‘The first step’: UC brings job stability proposal to bargaining session with UC union

Union Protest
Nirvana Ellaboudy/File
After nearly 18 months of bargaining, UC lecturers remain without a contract that UC Office of the President, or UCOP, spokesperson Stett Holbrook said is long overdue. With a focus on job stability, UCOP proposed a 1-1-2-2 plan.

Related Posts

During its Wednesday bargaining session with the University Council-American Federation of Teachers, or UC-AFT, a union that represents librarians and non-Senate faculty, the UC Office of the President put forth a proposal on job stability, which UC-AFT President Mia McIver deemed “the first step” toward negotiating a contract that UC lecturers will accept.

After nearly 18 months of bargaining, UC lecturers remain without a contract that UC Office of the President, or UCOP, spokesperson Stett Holbrook said is long overdue. With a focus on job stability, UCOP proposed a 1-1-2-2 plan at the meeting. This comes in response to UC-AFT’s 1-2-3 proposal in which lecturers would be hired under a one-year contract, then under a two-year one if they received a positive review and finally under a three-year contract until they reach six years and become a continuing lecturer.

Though the two plans are not identical, McIver is encouraged by this progress and attributes it to the dedication of UC-AFT members who organized a 520-person turnout at the meeting.

“Our members have been expending an extraordinary amount of energy and are incredibly committed to really improving the devastating contingency that lecturer faculty face,” McIver said. “The pressure that our members are bringing is working.”

Pre-continuing lecturer David Walter, however, said UCOP’s proposal did not go far enough.

Under their previous contract, UC lecturers could be hired under a one-year contract every year for six years before earning the job stability of a continuing lecturer, according to Crystal Chang, a lecturer at UC Berkeley and UC-AFT Local 1474 member.

Since 2003, when UC-AFT attained the right to continuing appointments, only 8% of lecturers have achieved this status even though, according to UC-AFT exit surveys, many who are not rehired wanted to continue working as a UC lecturer.

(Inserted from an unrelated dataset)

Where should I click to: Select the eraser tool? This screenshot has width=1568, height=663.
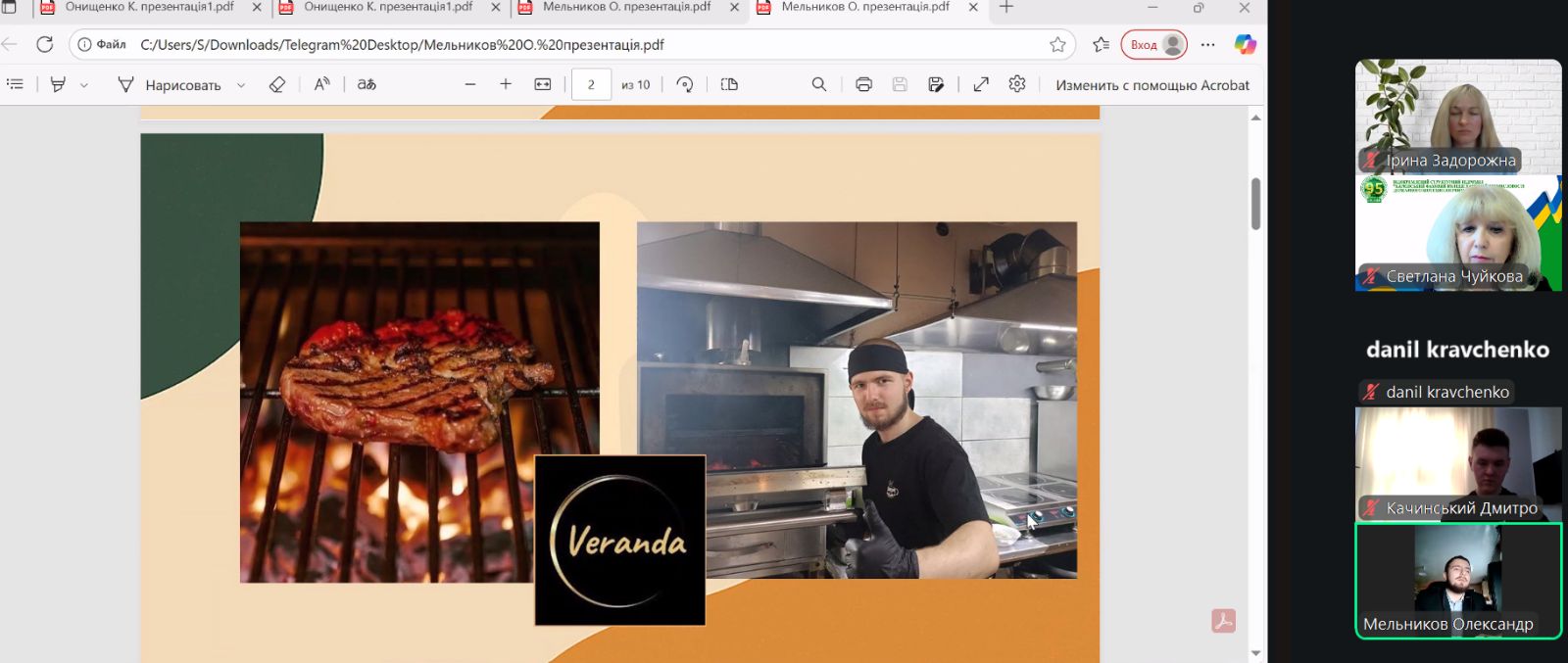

“That six years is really stressful because every year you’re waiting to find out if you’re going to get rehired,” Chang said. “So we were trying to fight for longer appointments after positive reviews.”

With that in mind, UC-AFT came into the meeting with four aims: rehiring rights for pre-continuing lecturers, longer successive appointments, a transparent review process of academic performance and accessible promotions for senior lecturers, according to McIver.

The four aims are intended to ensure that UC students have access to the faculty and education they deserve, according to McIver. She added that alone, any one of these conditions is not sufficient to obtain this goal.

UCOP proposed that negotiations over a two-year contract switch to a five-year contract Oct. 27, according to a UC-AFT press release. Having relinquished their compensation demands in light of the pandemic and in favor of a shorter contract, however, McIver said UC-AFT is hesitant to accept this proposal unless more of the union’s demands are met.

“Every year that we don’t bargain, we’re giving up an opportunity to improve our university and to improve our jobs, so to waive that for five years is a huge sacrifice,” McIver said. “We’re not going to give up our collective bargaining rights for a long term unless the university really steps up.”